Page 52 of The Kiss Principle

And of course, because it was consistent with everything else in my life, it was about the most excruciating boner of my life. It happened slowly, my dick fattening, lengthening, even though I was screaming at it to stop. The baseball on TV didn’t help. Running sales pitches in my head didn’t help. Zé’s breath whispered against my neck, and my dick kept going. Worse, the way it was trapped by my jeans meant that it didn’t have anywhere to go, and the discomfort added to the intensity of the experience.

I don’t know how long I lasted. Then I gave up. I lifted my hips, adjusted myself, and settled back onto the sofa. Zé moved with me, his head rocking as I jostled him. And then his breathing changed.

Maybe, I thought.

But I didn’t know maybewhat.

Maybe.

Maybe he’ll go back to sleep.

His breathing was slow and even. The Dodgers went to commercial. Car insurance. They were driving around all over the place, which I guess was supposed to show you—

Zé raised his head and kissed me on my neck. It was barely more than pressing his mouth there. Even the movement of his head was tiny. His breathing continued soft and slow. Then his hand came up to cup the side of my face. Rough hands, I thought. A man’s hand. He was still nestled against me. He kissed my neck again. And then, slowly, he sat back and looked at me. He was still cradling my cheek.

“Zé,” I whispered.

That windswept hair had fallen in his eyes, but he didn’t brush it away. He didn’t do anything.

“You’re having a hard day.” I cleared my throat. “You’re hurting, and you’re vulnerable, and you’re not thinking about this.”

“I am thinking about this. I’ve been thinking about this since the day I met you.”

TV voices filled the empty air between us.

“I can’t,” I finally said.

He leaned forward. He drew me toward him with that hand still cupping my cheek. He was strong, but at that point, I couldn’t have fought him if I’d wanted to. His mouth brushed me, and then his lips parted, and he kissed me.

My first jumble of thoughts was impressions: the scrape of stubble, the softness of his lips, the taste of his mouth. And then comparisons: he was so much bigger than any girl I’d been with; in those relationships, I’d been the bigger one, and it felt strange to have that reversed. The calluses on his hand. Even how he tasted. But even as my brain was processing all of that, my body was responding. My mouth relaxed, and I kissed him back.

It didn’t last long. It lasted forever.

When he broke the kiss, he pulled back. His eyes were that deep, endless brown, and they left me no place to run as he said, “I want you to hear me when I tell you I want this. I want you. You’re kind, and you’re funny, and you’re smart, and I am so attracted to you that the last four weeks have been killing me.” That slow smile spread across his face, and he touched the corner of my mouth with this thumb. “If you don’t feel the same, that’s okay. But I think you do. I hope you do.”

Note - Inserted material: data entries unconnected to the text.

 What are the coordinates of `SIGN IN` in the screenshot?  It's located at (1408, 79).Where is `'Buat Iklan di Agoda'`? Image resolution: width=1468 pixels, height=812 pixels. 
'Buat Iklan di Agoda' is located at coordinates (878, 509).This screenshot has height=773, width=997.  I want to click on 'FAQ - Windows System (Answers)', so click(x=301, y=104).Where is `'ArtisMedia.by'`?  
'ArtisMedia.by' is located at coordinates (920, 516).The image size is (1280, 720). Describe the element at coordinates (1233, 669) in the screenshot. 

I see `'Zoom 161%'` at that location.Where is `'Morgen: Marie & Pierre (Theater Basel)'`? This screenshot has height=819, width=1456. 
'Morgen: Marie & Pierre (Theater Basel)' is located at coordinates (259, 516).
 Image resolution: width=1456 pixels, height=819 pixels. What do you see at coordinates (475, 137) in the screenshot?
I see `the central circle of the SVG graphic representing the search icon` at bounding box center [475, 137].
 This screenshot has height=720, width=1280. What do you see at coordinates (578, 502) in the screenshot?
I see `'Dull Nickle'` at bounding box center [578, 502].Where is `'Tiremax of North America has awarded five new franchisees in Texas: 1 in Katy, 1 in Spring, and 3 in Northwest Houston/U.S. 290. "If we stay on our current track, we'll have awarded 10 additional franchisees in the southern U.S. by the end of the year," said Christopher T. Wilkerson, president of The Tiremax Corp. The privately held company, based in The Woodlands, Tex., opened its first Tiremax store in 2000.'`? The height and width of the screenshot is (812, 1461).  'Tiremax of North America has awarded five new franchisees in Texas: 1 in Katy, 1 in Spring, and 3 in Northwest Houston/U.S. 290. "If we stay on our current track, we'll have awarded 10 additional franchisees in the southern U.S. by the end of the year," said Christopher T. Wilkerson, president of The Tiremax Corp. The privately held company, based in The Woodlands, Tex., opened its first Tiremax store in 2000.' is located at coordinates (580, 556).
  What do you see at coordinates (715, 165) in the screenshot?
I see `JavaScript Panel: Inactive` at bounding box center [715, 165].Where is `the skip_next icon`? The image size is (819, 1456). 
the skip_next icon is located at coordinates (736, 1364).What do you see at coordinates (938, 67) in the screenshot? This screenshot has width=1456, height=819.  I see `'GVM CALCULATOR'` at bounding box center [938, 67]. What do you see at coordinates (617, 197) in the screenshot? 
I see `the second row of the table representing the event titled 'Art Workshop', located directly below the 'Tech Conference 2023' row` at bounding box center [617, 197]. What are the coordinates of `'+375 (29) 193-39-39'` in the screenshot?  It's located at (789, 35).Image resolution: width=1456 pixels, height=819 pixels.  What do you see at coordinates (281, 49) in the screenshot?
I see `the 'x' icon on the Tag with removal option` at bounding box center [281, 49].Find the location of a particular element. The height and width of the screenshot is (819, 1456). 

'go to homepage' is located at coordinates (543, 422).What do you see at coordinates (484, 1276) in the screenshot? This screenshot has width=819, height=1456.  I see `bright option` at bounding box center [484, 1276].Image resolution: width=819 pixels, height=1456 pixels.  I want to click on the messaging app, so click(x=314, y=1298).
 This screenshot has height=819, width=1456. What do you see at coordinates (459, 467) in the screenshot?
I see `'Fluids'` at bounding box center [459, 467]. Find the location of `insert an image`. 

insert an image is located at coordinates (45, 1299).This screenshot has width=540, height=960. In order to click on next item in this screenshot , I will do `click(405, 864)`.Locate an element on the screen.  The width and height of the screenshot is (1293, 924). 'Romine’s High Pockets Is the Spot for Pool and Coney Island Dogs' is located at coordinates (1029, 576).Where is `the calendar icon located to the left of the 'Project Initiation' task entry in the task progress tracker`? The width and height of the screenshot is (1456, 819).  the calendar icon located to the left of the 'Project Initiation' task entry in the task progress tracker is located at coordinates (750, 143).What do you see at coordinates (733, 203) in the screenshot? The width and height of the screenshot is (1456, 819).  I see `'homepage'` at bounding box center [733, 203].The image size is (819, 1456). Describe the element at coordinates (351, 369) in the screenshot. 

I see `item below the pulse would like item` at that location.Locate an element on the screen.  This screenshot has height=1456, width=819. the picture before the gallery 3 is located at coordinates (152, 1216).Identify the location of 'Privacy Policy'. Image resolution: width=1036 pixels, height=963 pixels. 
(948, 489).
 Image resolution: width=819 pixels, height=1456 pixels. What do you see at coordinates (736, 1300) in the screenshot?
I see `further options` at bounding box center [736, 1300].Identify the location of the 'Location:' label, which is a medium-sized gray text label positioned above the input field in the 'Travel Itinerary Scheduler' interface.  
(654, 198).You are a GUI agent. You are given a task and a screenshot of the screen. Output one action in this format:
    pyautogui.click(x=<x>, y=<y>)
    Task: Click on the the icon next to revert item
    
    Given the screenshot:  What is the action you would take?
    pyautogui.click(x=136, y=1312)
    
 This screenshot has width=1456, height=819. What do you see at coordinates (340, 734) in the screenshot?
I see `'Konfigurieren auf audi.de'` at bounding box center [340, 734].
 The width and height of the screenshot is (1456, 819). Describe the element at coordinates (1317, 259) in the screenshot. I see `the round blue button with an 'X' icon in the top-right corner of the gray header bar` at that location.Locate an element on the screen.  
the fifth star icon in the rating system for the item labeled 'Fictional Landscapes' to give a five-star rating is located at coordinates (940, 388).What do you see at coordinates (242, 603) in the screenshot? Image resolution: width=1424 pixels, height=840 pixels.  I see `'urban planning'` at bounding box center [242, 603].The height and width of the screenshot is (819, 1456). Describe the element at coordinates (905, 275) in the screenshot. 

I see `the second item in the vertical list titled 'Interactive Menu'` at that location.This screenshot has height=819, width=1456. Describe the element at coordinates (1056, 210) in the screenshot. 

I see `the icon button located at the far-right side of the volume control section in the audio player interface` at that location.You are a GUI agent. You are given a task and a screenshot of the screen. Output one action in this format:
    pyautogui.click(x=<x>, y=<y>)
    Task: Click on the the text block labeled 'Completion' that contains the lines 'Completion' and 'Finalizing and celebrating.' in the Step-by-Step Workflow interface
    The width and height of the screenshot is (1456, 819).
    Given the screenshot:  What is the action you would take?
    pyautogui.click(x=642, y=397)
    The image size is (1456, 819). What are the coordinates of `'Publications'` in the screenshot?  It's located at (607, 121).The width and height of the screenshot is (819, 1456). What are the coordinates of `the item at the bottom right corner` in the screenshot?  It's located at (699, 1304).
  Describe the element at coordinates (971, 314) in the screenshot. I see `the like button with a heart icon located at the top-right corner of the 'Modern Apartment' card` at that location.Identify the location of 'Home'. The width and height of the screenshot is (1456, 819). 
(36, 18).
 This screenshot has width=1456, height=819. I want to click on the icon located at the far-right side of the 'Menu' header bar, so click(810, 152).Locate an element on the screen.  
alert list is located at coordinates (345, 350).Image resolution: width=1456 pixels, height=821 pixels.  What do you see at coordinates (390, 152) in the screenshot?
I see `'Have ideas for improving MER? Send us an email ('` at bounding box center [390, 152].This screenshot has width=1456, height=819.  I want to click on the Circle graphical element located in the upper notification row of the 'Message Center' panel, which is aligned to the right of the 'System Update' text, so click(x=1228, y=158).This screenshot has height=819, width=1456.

It took a long time for him to get himself upright, and all I could do was sit there, as useful as a box of dicks. He gave me a final, considering look, and then he took a limping step toward the hallway.

“Zé,” I said, and my voice cracked like I was thirteen years old. I swallowed. “Your cane.”

That made him laugh. He grabbed it, and he made his way down the hall. The door clicked shut.

The Dodgers won.

I turned off the TV.

I made my way around the house, shutting off the lights. I caught a glimpse of myself in the window over the sink. Again, in the glass of the sliding doors out to the deck. Where I had seen him all those weeks ago, the broad span of his back, the definition his body, that intense resolve as he made his way through the poses. I stood in the dark in the kitchen, alone with my ghosts.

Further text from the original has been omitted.